*TASK OBJECTIVE*. Every line of the data that contains the string "computer" must be copied.

Stored data
↓↓↓
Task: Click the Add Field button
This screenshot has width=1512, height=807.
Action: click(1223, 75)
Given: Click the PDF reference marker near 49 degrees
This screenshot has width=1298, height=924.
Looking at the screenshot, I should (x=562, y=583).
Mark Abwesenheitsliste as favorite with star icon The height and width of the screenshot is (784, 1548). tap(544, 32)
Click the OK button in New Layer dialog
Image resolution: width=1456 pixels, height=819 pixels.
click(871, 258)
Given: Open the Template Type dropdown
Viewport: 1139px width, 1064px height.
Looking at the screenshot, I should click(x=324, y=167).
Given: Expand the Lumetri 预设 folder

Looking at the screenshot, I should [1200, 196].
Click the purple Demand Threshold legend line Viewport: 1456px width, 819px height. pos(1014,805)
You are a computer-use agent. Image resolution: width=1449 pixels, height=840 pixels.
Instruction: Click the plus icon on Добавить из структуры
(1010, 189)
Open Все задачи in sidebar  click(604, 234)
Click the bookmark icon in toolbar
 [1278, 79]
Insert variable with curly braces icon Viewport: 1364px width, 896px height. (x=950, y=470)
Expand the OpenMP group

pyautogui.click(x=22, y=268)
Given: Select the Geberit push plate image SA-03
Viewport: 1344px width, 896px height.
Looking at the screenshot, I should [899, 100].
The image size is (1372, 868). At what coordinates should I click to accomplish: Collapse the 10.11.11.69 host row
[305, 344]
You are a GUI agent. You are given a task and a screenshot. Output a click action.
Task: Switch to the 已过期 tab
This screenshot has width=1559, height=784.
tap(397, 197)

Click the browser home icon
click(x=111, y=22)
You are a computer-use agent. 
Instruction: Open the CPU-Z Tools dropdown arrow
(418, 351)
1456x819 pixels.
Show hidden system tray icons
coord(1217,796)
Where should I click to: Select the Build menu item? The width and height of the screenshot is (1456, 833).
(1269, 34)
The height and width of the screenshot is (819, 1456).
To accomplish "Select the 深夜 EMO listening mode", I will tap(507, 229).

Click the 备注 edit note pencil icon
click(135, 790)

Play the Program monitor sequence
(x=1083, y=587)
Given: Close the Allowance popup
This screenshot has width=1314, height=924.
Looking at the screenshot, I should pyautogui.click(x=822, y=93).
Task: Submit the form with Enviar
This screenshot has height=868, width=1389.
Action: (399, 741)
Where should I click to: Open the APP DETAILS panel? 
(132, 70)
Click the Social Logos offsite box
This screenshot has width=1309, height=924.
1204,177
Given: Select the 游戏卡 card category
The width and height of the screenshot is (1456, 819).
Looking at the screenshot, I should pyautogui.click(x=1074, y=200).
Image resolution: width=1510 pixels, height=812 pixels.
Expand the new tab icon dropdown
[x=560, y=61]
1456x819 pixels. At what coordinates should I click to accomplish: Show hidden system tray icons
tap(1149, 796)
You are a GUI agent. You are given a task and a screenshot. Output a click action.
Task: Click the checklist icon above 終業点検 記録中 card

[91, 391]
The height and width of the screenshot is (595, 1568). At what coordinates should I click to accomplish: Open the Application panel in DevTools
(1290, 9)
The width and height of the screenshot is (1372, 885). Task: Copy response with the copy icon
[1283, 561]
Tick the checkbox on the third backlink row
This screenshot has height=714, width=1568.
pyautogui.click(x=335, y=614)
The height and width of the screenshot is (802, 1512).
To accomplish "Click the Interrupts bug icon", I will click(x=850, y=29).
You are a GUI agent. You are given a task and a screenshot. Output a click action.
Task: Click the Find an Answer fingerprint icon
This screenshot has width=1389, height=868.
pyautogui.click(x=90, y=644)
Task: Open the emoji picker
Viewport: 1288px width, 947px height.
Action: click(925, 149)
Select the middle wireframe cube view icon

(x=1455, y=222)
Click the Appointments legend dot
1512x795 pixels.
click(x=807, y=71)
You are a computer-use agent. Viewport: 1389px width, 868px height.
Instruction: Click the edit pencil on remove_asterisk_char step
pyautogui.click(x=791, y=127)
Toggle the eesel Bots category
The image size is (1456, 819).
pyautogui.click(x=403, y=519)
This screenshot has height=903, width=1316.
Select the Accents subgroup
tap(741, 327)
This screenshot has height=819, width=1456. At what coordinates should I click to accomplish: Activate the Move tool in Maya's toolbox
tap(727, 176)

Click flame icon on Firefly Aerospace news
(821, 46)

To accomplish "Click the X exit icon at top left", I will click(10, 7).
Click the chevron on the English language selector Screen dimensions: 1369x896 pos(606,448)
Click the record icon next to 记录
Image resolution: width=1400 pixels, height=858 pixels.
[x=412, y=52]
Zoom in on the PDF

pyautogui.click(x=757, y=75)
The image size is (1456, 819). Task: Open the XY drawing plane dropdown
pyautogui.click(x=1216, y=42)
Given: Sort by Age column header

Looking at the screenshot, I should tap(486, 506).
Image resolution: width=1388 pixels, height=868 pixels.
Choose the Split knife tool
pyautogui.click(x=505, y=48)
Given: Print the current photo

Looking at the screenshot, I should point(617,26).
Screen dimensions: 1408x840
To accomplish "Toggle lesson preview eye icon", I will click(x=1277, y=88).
↑↑↑
*TASK RESULT*.
You are a computer-use agent. Image resolution: width=1449 pixels, height=840 pixels.
You are a computer-use agent. 
You are a computer-use agent. Viewport: 1389px width, 868px height.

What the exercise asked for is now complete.